Effects of PAR-2 agonist peptide and soluble inhibitors of apoptotic cell uptake

The synthetic PAR-2 agonist peptide H-SLIGKV-NH2, corresponding to the tethered ligand (a kind gift from Dr Rob Pike, Monash University, Australia) and various inhibitors of apoptotic cells uptake were used to pretreat interacting cells and/or were included in the interaction medium. The PAR-2 agonist peptide (100 nM), methylamine-treated α2macroglobulin (α2M*) (100 μg/ml) (Athens Research and Technology, Athens, GA, USA), sCD91 (10 μg/ml) (BioMac GmbH, Leipzig, Germany), tetrapeptide RGDS (2 mM), and the control peptide RGES (2 mM) (both from Sigma) were made up in RPMI 1640 before being added to the hMDMs to achieve the concentration listed above. hMDMs were incubated for 30 min at 4°C before PMNs were added for phagocytosis at the 1 : 20 (hMDM : PMN) ratio. PS or PC (Avanti Polar Lipids Inc.) liposomes were freshly prepared from lyophilized stock by resuspension in PBS and brief sonication (a hand-held sonicator, model UP50H, Dr Hielscher GmbH, 10 × 1 s pulse, 50 W, 30 kHz). The final concentration in culture media was 10 μ M.

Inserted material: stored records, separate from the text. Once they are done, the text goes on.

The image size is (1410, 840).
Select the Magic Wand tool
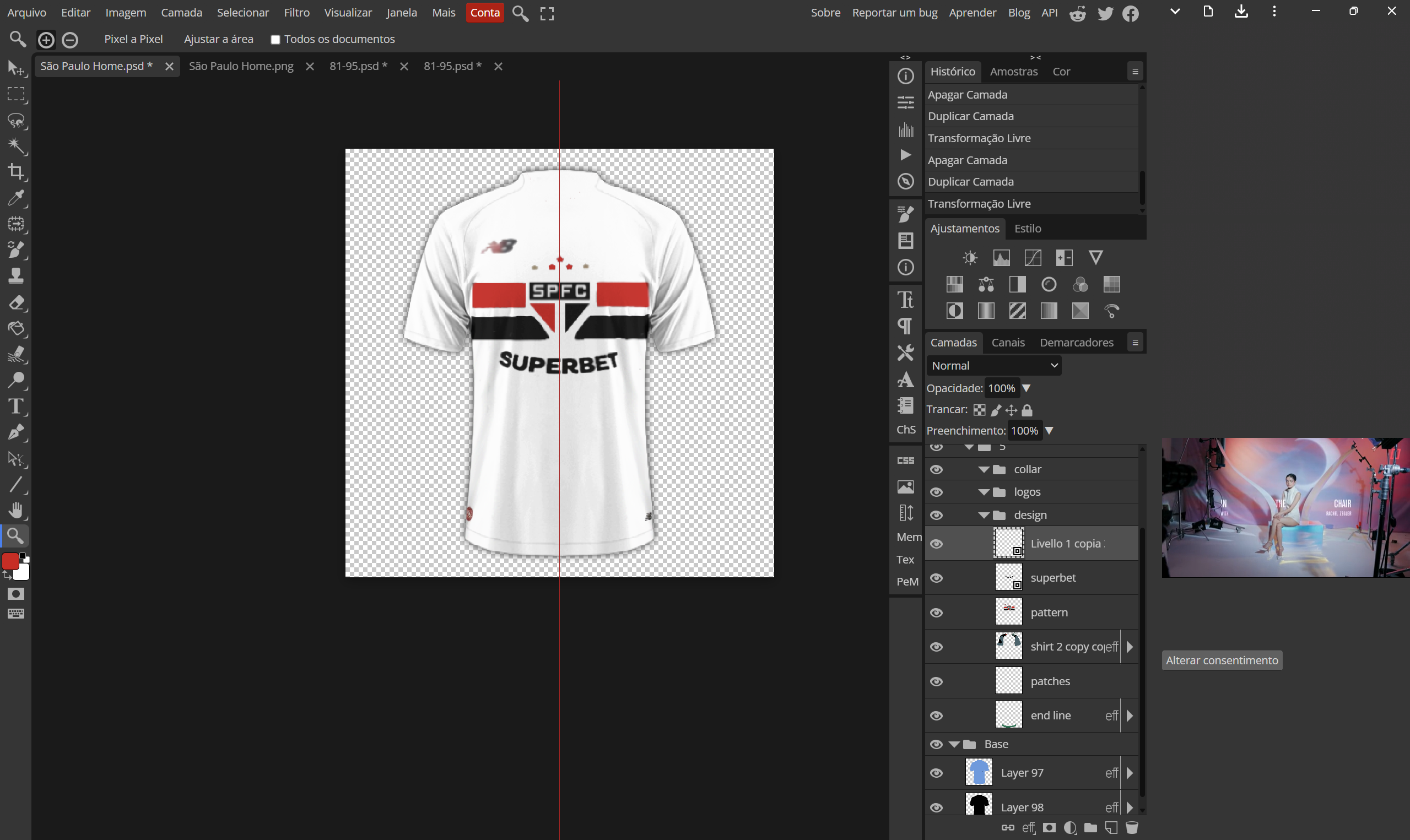(x=16, y=145)
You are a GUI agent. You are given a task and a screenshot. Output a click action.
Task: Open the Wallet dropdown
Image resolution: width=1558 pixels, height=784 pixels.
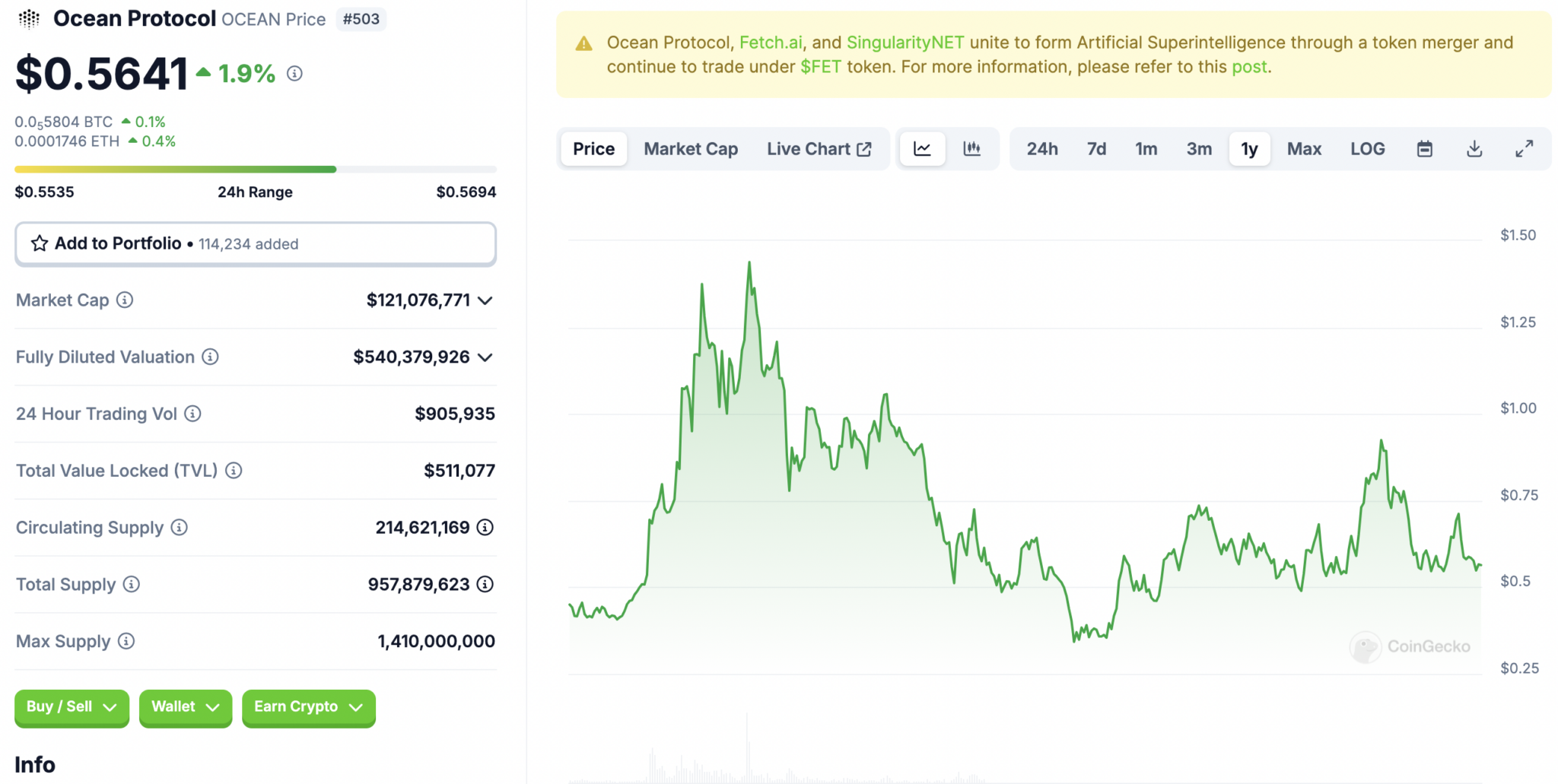(x=185, y=706)
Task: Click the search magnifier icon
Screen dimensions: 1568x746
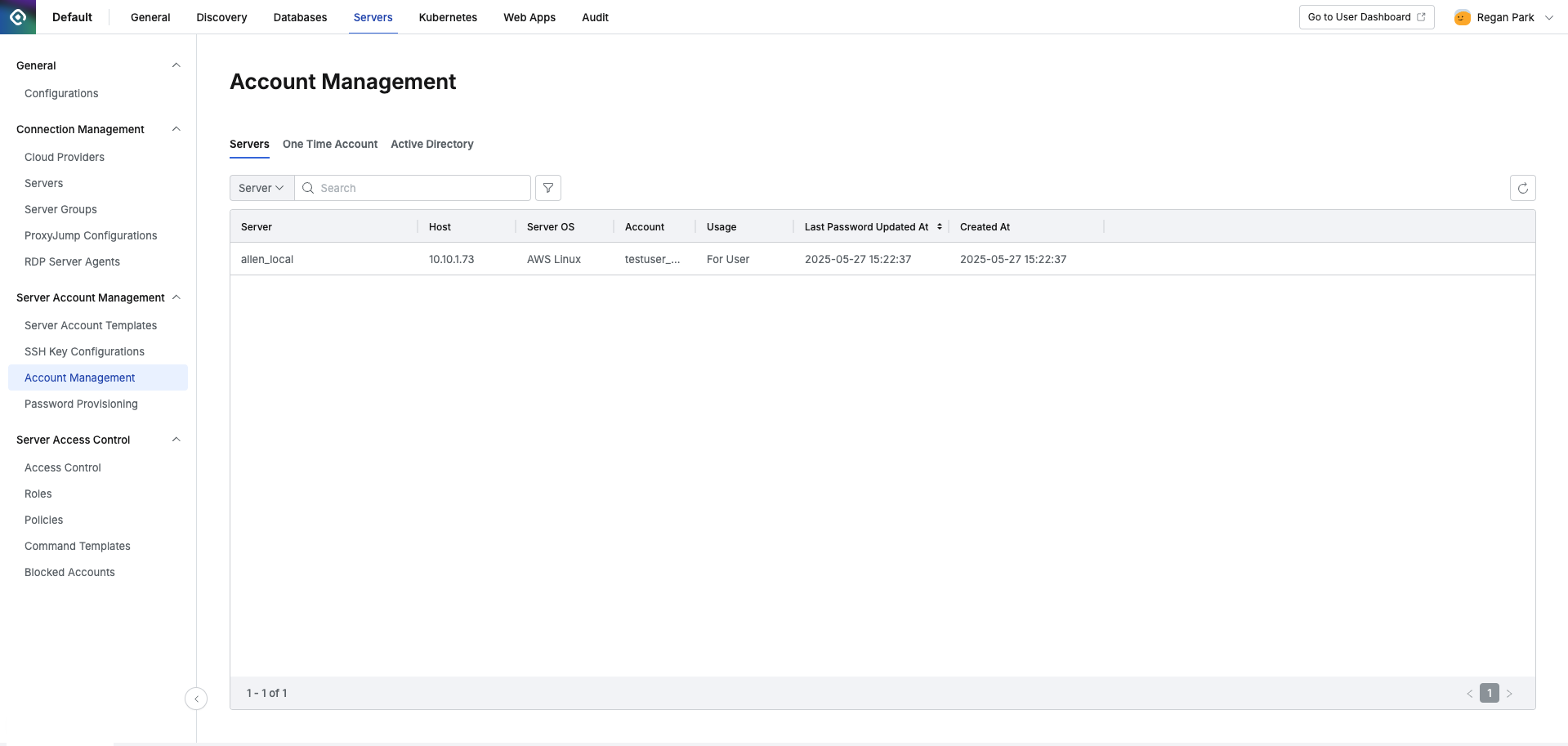Action: pos(308,188)
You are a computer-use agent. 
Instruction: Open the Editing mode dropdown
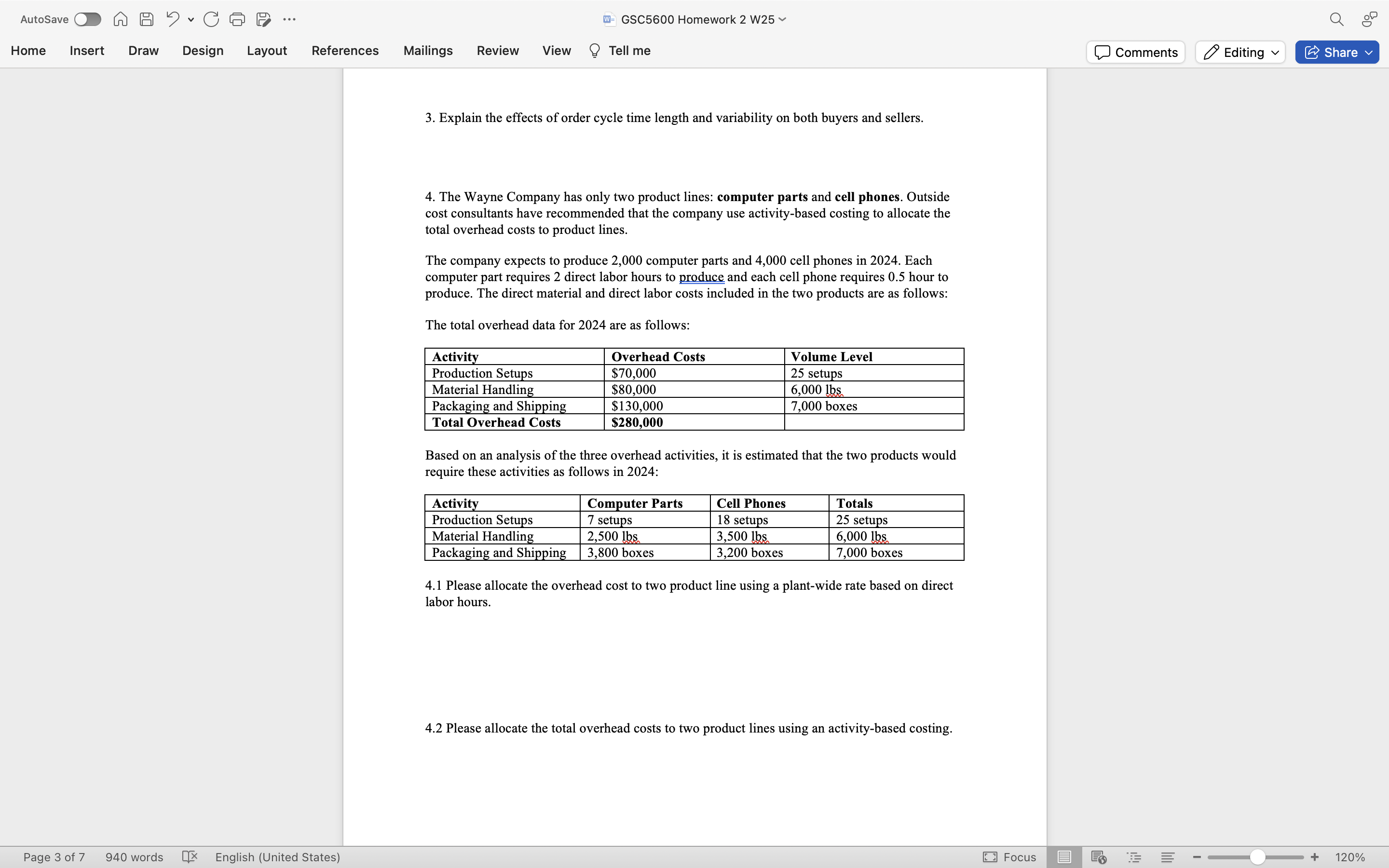pyautogui.click(x=1240, y=52)
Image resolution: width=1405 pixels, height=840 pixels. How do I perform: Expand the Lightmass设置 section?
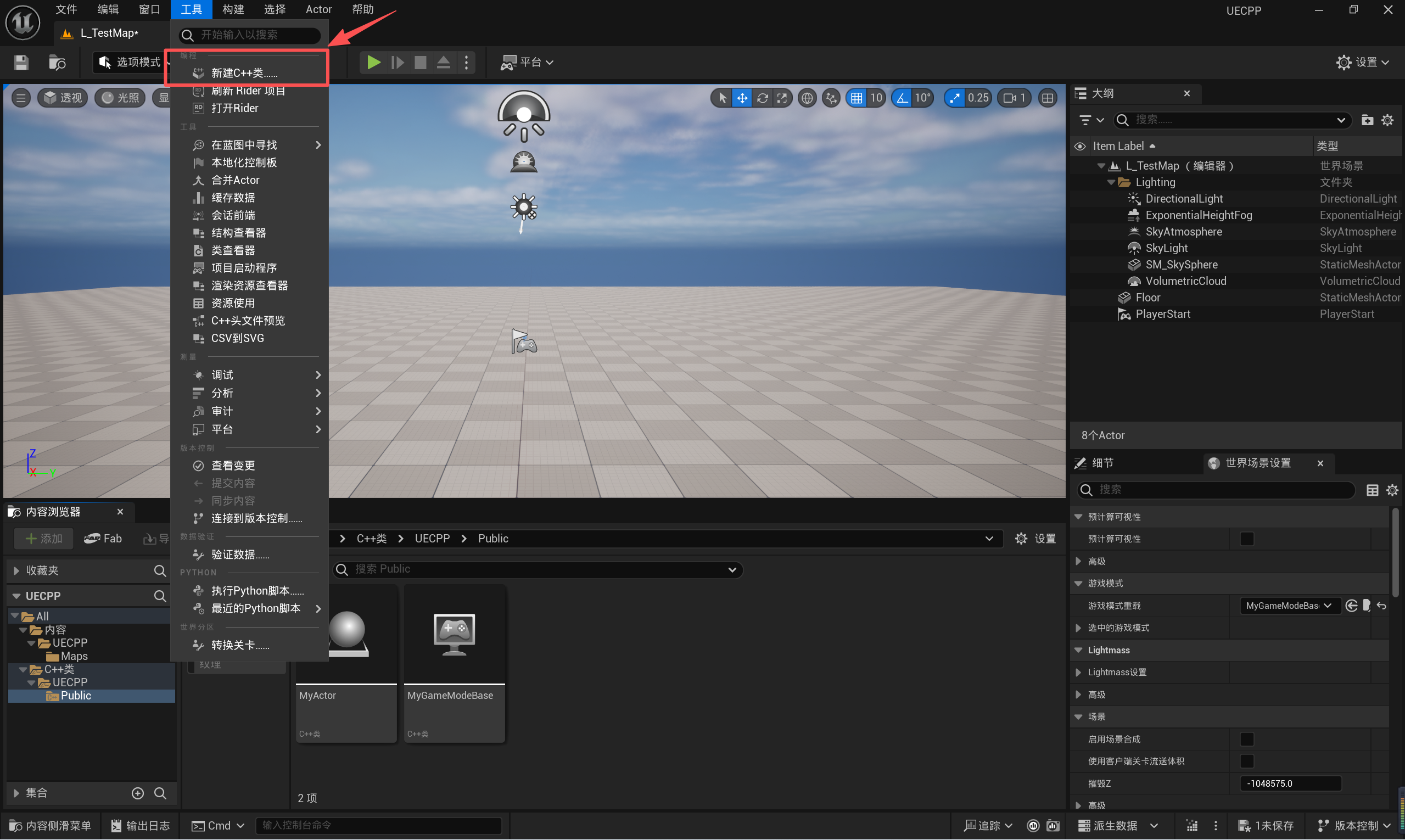(1078, 673)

Immunofluorescence staining of PMNs and flow cytometry analysis

For staining with anti-CD31, PMNs (2 × 105/sample) were resuspended in PBS/0.5%BSA and incubated with PE-conjugated anti-CD31 mAb or isotype control (both from BD Pharmingen) for 30 min at 4°C. After washing with cold PBS/0.5%BSA, the cells were resuspended in 400 μl of PBS/0.5%BSA and analyzed by flow cytometry. Flow cytometry analysis was performed using a FACScan cytometer (Becton Dickinson). Forward and side scatter signals were used to gate for morphologically normal PMNs and 104 cells were acquired. The analysis was performed using the CellQuest program to determine the percentage and mean fluorescence intensity of positive cells.

Cell culture and measurement of TNF-α concentration

For the cytokine production assay, hMDM were cultured in a 24-well plate (1 × 105 cells per well) in a humidified atmosphere containing 5% CO2 at 37°C. In some cultures, fresh or apoptotic PMNs, untreated or pretreated with RgpB were added (2 × 106/0.5 ml/well). Additionally, macrophages were stimulated with LPS from Escherichia coli 0127:B8 (Sigma) at a final concentration of 2 ng/ml. After 18 h incubation, supernatants were collected and assayed for TNF-α concentration by ELISA using an OptEIA TNF Set (Pharmingen), according to the instructions provided with the set of antibodies. The assay was sensitive down to a TNF-α concentration of 7 pg/ml.

Statistics

The data are presented as means±S.D. All statistics were calculated using GraphPad Prism (version 2.0; GraphPad, San Diego, CA, USA). Non-parametric tests were applied throughout and calculated P-values are shown in the figures. They reflect the statistical significance of the difference in comparison to appropriate control of nontreated cells unless indicated otherwise.